Health Savings Accounts

Health Savings Account (HSA) contributions are permitted if you are covered by a High Deductible Health Plan for 2015 and are under the age of 65.

  • A High Deductible Health Plan (HDHP) is one where the deductible is at least $1,300 for an individual, or at least $2,600 for a family.
  • Maximum contributions to the HSA can total $3,350 for individuals or $6,650 for families. These totals are made up of both employee deferrals and employer contributions.
  • If you are 55+ in 2015, you can defer an additional $1,000 to the HSA as a catch-up contribution.

Note:  Although the Affordable Care Act allows parents to add their adult children (up to age 26) to their health plan, the IRS has not changed its definition of a dependent for Health Savings Accounts.  This means that an employee, whose 24-year-old child is covered on his HDHP, is not eligible to use HSA funds to pay that child’s medical bills.  Use the IRS resource to determine if your child meets the dependency rules.

North Carolina Tax Update

NC Income Tax is reduced for 2015 to a flat rate of 5.75% from 5.8% in 2014.

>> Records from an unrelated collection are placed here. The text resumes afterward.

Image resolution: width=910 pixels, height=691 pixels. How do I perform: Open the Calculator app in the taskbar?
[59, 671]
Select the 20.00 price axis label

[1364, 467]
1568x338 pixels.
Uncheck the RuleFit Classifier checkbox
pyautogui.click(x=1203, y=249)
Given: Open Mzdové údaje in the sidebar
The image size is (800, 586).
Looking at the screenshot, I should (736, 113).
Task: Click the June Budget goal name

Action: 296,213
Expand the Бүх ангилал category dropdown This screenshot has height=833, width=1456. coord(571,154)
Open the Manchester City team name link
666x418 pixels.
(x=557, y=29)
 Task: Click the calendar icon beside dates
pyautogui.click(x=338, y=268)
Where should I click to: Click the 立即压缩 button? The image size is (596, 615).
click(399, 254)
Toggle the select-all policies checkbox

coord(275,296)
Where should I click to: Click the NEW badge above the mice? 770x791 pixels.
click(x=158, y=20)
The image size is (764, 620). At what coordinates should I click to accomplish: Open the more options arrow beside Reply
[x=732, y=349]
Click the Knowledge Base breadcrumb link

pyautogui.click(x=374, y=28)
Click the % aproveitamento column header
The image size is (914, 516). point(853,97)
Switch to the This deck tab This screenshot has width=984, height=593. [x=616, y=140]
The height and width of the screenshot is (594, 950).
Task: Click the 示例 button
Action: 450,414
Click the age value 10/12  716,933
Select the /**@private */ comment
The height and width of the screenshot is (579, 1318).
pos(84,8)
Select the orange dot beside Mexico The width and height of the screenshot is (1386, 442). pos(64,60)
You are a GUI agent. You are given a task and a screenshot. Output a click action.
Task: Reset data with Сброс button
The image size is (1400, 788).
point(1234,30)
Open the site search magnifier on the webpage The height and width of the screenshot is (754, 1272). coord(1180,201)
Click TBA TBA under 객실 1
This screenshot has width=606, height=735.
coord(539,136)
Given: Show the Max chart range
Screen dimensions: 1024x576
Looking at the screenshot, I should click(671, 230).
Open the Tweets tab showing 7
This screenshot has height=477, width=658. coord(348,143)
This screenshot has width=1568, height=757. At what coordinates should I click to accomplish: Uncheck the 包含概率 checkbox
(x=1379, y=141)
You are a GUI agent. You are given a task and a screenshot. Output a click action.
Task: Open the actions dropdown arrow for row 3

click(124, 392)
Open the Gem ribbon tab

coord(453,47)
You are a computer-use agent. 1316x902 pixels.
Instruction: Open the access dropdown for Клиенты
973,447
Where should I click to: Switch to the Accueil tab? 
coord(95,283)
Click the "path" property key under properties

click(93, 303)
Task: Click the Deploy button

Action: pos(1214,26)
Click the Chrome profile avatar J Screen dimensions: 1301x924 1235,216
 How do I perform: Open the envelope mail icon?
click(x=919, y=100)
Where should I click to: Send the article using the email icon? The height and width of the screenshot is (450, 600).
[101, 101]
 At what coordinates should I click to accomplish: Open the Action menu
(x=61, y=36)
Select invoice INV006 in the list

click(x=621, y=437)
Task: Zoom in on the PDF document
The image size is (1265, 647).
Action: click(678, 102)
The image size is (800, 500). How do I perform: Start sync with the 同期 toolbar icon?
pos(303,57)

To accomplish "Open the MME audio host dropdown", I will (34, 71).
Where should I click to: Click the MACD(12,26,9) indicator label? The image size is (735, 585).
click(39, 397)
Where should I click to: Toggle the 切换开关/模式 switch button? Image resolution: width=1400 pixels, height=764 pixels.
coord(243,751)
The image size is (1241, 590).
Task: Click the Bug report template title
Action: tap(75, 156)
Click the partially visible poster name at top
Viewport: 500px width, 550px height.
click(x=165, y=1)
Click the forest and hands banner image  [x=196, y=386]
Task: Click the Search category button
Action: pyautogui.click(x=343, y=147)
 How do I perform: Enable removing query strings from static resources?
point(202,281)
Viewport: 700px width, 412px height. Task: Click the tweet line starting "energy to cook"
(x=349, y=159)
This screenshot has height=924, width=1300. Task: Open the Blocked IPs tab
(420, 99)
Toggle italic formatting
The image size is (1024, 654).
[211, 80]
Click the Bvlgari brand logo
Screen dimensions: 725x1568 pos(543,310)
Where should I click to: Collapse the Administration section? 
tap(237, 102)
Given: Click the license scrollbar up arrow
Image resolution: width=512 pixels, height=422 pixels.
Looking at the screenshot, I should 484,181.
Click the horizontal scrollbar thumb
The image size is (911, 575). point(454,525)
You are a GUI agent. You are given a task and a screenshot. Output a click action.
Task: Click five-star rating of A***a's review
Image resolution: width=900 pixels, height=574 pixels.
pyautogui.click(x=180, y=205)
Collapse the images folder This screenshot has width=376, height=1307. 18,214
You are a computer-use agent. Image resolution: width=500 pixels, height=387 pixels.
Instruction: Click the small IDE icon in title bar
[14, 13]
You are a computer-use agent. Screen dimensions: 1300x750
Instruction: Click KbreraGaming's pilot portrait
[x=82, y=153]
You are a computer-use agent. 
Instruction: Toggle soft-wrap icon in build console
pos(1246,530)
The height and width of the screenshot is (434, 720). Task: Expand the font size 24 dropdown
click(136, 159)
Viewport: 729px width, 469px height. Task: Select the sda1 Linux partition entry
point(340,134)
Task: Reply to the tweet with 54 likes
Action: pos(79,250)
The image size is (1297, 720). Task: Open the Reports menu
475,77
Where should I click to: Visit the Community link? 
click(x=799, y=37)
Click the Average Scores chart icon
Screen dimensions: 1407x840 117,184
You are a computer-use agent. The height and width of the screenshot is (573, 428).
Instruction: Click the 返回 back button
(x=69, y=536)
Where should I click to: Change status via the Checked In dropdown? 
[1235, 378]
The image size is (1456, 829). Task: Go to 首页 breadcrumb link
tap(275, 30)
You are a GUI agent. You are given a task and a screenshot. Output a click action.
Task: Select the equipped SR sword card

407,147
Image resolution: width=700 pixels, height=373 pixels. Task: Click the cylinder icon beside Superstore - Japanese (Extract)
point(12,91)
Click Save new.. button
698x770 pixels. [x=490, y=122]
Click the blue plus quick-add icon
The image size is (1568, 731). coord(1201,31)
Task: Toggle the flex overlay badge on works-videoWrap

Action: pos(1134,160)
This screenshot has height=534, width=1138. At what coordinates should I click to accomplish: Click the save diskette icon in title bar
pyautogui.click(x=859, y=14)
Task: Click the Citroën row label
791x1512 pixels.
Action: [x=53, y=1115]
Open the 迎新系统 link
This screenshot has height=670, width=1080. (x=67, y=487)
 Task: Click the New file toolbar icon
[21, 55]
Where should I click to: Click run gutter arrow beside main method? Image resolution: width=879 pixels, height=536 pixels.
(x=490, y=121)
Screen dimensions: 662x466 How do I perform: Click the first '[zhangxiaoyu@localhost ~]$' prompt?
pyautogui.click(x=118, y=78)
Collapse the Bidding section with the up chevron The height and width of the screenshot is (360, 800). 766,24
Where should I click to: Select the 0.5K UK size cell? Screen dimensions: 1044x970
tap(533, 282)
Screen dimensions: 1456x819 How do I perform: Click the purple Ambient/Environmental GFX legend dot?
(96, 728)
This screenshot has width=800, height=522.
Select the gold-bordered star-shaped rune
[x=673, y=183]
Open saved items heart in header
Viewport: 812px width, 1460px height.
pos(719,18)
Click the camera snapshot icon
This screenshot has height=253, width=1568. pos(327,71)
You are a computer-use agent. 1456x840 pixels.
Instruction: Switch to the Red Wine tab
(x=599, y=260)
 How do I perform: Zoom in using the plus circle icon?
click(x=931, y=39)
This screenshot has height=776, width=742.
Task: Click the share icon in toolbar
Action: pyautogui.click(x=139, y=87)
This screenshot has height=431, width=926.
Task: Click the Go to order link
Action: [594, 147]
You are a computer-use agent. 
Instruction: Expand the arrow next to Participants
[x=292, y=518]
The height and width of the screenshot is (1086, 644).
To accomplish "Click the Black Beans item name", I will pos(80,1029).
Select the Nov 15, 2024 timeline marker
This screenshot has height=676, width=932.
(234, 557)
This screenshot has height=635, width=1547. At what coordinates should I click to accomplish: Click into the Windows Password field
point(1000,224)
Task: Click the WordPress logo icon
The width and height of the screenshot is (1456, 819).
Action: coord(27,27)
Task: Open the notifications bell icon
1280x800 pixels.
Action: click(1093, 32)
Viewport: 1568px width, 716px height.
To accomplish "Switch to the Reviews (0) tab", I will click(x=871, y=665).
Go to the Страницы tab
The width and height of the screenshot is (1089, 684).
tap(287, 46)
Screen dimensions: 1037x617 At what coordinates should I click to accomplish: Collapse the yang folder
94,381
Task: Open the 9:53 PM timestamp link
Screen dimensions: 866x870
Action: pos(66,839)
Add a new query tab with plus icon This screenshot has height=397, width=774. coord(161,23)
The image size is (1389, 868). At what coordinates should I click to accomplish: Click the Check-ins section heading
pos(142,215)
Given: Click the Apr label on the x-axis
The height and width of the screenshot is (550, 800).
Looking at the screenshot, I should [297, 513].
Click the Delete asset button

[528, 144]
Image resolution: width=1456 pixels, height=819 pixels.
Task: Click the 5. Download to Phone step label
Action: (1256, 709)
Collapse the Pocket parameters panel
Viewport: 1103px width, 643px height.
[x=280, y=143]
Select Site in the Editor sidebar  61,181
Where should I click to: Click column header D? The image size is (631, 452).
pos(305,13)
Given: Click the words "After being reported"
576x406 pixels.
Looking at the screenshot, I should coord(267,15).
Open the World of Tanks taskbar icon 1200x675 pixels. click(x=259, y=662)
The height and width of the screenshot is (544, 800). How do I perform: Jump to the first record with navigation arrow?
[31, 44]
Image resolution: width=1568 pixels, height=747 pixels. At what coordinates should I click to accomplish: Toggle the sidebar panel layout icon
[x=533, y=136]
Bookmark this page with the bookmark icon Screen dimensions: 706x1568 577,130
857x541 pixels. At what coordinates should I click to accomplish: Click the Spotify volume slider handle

Although the rates have continued to come down from a high of 8.25% at one time, many taxpayers are finding they are paying more in tax.  This is a result of the elimination of many deductions which had been in place in prior years, such as the deduction for contributions to NC 529 Plans, or the deduction for a portion of severance wages.

Retirement plan payments received and included in Federal AGI are no longer deductible as well, with the exception of those retirement payments exempted by court order including Bailey v. State, Patton v. State, and Emory v. State.  Bailey, Patton and Emory are retirement plan payments received by local, state or federal retirees and will continue to be deductible for NC purposes.  Finally, Social Security benefits received continue to be fully deductible for NC taxation purposes.


 

This is not intended to be a list of all tax updates. For questions regarding your particular situation, consult a tax professional.